Изменить судьбу. Вот это я попал - Олеся Шеллина
Шрифт:
Интервал:
Закладка:
Я едва не поддался панике, которая заставляла меня вырвать ружье из рук почему-то медлившего Селиванова и пристрелить взвившегося в прыжке зверя. Но егермейстера учить, как себя вести, было не надо, в то же мгновение ружье оказалось прижатым к его плечу, и он слегка прищурил глаз, ловя на мушку зверя. Я же только зубами скрипнул и так сильно натянул поводья, зажатые в руке, что гнедой всхрапнул и замотал головой, словно говоря: «Дурак, да? Я и так нервничаю из-за близкого соседства волка, а тут ты еще коры мочишь». Отпустив руку, я успокаивающе потрепал его по шее, извиняясь. Все это время я неотрывно смотрел на Шереметева. Но Петр тоже знал, что делает. Рванув с головы шапку, которую надел, глядя на меня, Шереметев кинул ее прямо в морду оскалившегося падающего на него зверя, тем самым на мгновение ослепив.

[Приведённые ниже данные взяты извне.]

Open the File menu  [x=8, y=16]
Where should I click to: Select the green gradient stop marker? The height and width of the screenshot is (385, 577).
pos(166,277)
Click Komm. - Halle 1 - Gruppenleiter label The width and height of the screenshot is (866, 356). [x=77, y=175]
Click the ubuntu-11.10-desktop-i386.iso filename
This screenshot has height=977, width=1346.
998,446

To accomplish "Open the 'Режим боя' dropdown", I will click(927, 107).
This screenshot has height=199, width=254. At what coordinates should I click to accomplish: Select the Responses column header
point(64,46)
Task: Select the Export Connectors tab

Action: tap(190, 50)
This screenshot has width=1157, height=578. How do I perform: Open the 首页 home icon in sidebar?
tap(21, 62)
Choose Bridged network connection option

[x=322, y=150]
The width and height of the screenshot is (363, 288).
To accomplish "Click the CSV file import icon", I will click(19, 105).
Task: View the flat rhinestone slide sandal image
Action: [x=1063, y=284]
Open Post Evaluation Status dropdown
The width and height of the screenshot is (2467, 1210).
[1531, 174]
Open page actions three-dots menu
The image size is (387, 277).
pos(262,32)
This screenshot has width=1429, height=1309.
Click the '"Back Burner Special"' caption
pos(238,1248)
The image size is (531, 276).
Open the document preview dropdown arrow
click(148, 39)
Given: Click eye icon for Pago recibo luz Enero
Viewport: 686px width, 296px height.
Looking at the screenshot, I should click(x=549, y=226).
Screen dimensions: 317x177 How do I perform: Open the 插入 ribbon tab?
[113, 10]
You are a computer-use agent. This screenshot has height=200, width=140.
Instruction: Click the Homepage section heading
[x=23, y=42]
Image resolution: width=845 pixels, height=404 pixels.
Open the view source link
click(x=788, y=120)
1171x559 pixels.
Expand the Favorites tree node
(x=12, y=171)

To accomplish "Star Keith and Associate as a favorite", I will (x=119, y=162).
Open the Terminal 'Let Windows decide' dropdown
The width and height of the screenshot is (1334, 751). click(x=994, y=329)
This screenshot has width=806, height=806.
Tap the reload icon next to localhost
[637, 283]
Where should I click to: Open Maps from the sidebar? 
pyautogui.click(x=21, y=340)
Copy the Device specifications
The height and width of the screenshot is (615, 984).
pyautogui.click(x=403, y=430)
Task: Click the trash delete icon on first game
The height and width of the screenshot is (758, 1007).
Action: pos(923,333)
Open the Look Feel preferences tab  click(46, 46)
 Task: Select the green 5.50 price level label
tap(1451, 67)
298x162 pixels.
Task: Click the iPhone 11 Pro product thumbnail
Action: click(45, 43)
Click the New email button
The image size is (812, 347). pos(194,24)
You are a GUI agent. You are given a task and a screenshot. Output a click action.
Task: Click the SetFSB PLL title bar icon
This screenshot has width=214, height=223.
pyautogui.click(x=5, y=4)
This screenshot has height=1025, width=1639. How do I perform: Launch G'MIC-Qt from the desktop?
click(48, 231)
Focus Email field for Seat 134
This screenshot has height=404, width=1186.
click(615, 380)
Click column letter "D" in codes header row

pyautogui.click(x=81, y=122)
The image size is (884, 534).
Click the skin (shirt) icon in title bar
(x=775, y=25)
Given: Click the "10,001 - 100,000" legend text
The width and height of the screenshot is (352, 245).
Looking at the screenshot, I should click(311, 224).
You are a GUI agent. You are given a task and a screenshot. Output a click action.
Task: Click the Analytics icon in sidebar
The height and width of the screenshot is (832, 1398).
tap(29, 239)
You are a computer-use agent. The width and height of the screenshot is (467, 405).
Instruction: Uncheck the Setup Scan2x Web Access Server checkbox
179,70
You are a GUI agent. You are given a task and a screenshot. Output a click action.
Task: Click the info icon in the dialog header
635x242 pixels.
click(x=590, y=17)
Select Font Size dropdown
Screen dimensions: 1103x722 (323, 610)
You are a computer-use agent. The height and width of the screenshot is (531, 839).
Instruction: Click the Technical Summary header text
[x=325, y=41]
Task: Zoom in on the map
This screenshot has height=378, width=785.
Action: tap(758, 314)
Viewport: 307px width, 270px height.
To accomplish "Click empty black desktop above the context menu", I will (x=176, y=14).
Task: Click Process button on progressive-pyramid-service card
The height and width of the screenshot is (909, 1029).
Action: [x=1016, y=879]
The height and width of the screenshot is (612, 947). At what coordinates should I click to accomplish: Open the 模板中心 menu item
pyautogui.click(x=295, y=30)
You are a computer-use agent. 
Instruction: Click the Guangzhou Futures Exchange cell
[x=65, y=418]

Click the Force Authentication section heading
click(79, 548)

Волк, сбитый шапкой с курса и на мгновение ослепленный, вместо того чтобы вонзить зубы в податливую человеческую плоть, приземлился и сделал дополнительный шаг чуть в сторону. Секунда, может быть даже меньше, но этого хватило Петру, чтобы рухнуть на зверя, прижав его к земле, и очень сноровисто, явно делая это не в первый раз, обмотать челюсти веревкой. Волк забился под ним, но тут к Шереметеву на помощь выскочили два борзятника, помогая вязать зверя.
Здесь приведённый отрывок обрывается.